I think the impact on peoples lifes and their jobs is being underappreciated, I think the livelihood of tremendously many people will vanish in a very short timeframe.
I'm sure there is some theory like game theory I just haven't looked up - but it looks like there is some giant 'gaming it out' across different countries trying it and doing different things that I'd assume someone is going to need to start doing

but it reminds me of the nuclear arms race reasoning

in the end you forget the why or the why nots and the whole decision ends up being built based on the 'but if/in case others do then we have to' seems to be dominating the selling of this.

I mean with AI for example there is the common quoting on programmes and reels of people saying the individuals like Musk, those running google, meta etc using the whole 'I have to get there first because if x does it first then it will be terrible'.

I suspect there is the geopolitics/countries and continents version of that too.

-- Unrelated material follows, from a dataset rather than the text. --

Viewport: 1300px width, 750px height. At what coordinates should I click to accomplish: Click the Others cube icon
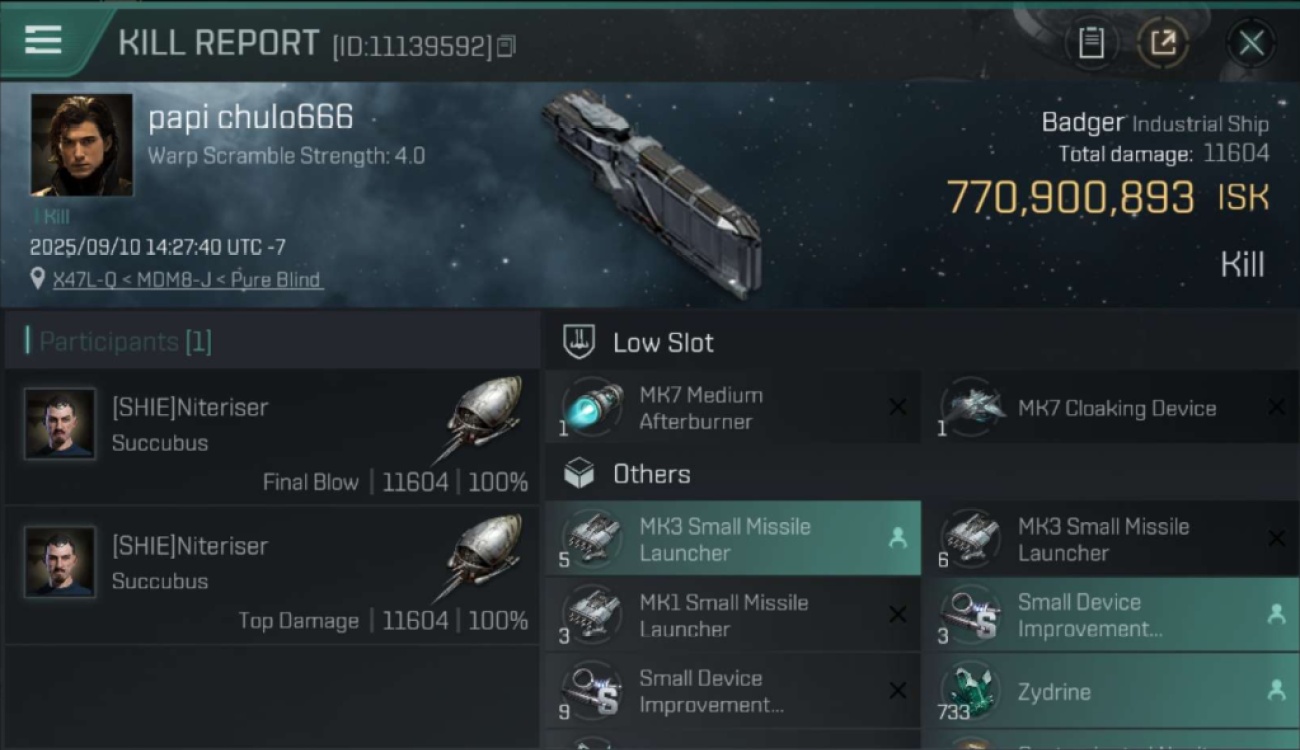point(580,474)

that classic 'what if' thing and whoever is proposing that 'what if' gets to control the framing of which bits to focus on currently without making the downside the macropicture too
 
I used to be very sceptical until recently, especially of LLMs, and am aware of certain limitations, but the newest (non-free) versions of the leading LLMs are already surprisingly sophisticated, certainly sufficiently sophicasted for millions of people to loose their jobs, whether we like that or not. I've been suprised by how far you can already get with "matrix multiplication", when you have good data, despite it not being very sophisticated.
That's what I hear from my caregiver who works as a software engineer. Sometime last year, their employer pushed hard on the use of AI. Initially, I'd hear them saying something like "AI saved me 2h of coding today". Now it's "I spent 5-6h instructing AI what to do". Similar to what you say, they say the improvements this year have been massive, getting noticeably better every month. AI still makes mistakes which it can't correct itself but there are mistakes which it can correct. The teams are way more productive and the bottleneck is code review done by humans because there's so much code being generated. Senior software engineers are wondering how long before they are out of job.